Collected data

◇ ◇ ◇ ◇

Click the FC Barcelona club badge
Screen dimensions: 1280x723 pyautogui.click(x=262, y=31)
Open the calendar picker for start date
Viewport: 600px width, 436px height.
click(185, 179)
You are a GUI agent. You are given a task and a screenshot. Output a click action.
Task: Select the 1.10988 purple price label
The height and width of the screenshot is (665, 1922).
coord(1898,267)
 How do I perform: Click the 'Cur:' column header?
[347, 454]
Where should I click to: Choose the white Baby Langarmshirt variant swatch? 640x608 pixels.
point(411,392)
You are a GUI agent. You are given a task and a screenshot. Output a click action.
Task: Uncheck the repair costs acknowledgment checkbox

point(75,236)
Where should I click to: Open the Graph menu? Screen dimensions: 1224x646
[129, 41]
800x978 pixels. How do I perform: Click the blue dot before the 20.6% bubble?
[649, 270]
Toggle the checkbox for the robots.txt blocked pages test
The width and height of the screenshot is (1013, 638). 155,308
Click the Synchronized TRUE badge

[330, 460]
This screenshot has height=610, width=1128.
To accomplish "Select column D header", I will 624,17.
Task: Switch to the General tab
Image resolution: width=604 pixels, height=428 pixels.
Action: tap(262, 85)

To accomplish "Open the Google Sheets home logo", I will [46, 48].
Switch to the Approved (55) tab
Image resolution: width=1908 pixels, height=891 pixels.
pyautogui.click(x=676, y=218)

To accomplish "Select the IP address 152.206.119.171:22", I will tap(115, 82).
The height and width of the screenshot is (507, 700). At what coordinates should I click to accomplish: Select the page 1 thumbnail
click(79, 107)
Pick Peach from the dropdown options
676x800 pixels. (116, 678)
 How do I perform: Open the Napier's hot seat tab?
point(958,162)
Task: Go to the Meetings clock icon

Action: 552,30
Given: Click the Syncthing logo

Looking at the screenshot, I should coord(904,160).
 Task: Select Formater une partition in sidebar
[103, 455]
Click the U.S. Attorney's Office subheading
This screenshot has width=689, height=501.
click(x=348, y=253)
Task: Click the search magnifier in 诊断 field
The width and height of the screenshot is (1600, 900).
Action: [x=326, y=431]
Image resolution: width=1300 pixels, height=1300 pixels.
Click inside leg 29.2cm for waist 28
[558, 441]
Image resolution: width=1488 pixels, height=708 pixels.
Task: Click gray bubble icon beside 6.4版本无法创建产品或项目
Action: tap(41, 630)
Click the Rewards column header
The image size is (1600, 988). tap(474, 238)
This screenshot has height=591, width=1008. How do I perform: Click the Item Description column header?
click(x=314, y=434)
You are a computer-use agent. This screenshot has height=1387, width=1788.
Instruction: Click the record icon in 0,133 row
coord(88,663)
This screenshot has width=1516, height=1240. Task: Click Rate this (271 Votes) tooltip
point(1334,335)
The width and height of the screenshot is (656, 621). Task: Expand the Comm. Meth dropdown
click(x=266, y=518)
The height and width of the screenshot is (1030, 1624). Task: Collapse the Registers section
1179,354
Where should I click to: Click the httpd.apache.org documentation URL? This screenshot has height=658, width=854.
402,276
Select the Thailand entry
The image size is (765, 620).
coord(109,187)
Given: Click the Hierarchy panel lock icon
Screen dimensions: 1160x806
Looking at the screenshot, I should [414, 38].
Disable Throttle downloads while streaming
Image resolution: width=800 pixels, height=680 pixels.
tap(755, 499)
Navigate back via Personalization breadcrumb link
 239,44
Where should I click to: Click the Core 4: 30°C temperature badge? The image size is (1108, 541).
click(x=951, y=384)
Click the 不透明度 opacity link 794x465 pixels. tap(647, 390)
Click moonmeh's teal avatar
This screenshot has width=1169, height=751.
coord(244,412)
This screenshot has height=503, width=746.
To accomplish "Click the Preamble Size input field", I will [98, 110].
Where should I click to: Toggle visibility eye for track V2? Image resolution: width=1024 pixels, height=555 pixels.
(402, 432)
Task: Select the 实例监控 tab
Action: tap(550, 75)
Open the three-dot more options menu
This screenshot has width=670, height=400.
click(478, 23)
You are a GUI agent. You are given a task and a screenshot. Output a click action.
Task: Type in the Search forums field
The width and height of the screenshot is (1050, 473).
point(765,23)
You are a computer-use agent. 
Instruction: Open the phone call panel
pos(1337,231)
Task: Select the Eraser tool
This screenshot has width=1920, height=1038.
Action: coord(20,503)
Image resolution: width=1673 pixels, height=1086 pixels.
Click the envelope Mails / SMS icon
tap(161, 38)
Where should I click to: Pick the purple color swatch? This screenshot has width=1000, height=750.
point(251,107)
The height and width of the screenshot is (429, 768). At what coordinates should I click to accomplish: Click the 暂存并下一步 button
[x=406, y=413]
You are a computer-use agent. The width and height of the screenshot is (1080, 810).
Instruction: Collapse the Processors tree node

◇ ◇ ◇ ◇

» **Directions for this task**
In the entries above, the lines between the one holding "The width and height of the screenshot is (1600, 900)." and the one holding "Image resolution: width=1300", inclusive, are to be printed exactly as written, and those alone.

» **Output below**
The width and height of the screenshot is (1600, 900).
Action: [x=326, y=431]
Image resolution: width=1300 pixels, height=1300 pixels.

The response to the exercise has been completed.